= Beginning of Section =

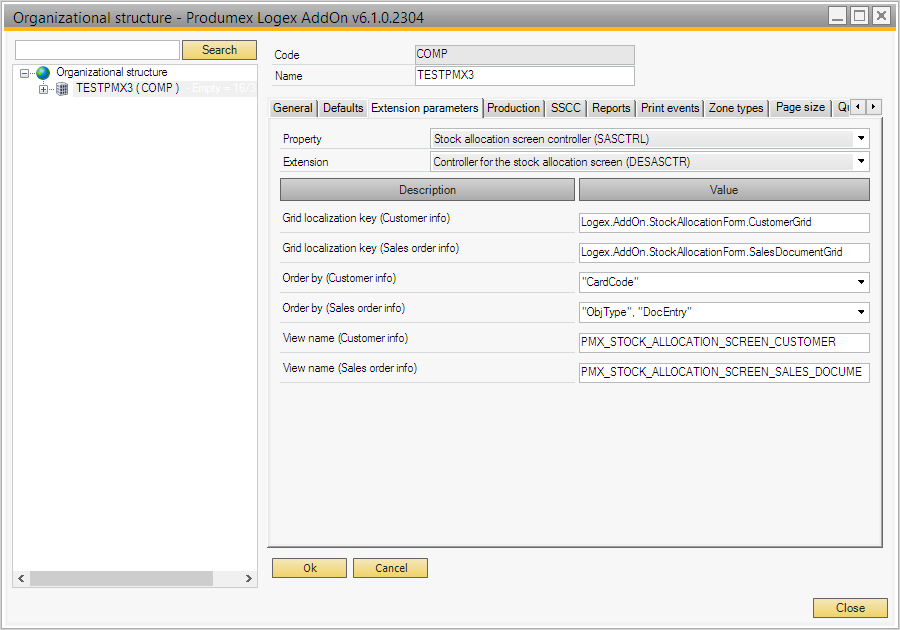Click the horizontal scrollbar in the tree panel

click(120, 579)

= End of Section =
= Beginning of Section =

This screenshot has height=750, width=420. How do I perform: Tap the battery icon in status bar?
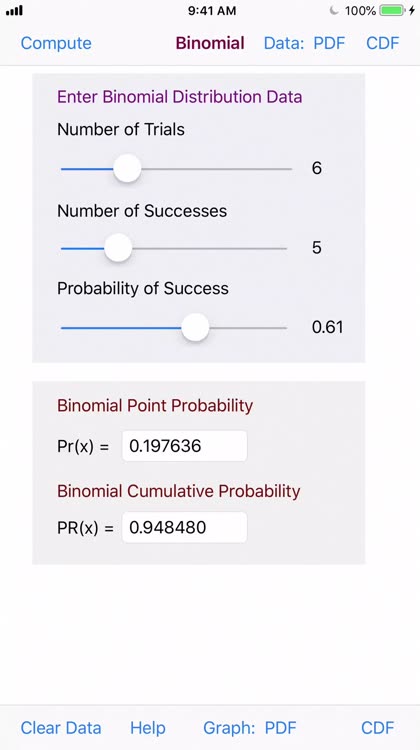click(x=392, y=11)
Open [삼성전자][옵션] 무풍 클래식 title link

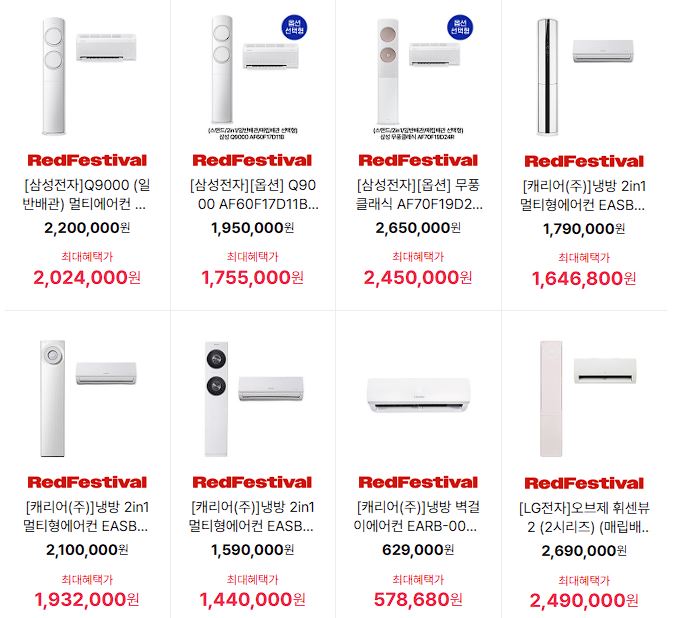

= End of Section =

#### [Task requirements]
Beginning with the line above that contains "This screenshot has" and ending with the line that contains "Open [삼성전자][옵션] 무풍 클래식 title link", quote each line exactly, keeping out the pictures.

#### [Result]
This screenshot has height=750, width=420. How do I perform: Tap the battery icon in status bar?
click(x=392, y=11)
Open [삼성전자][옵션] 무풍 클래식 title link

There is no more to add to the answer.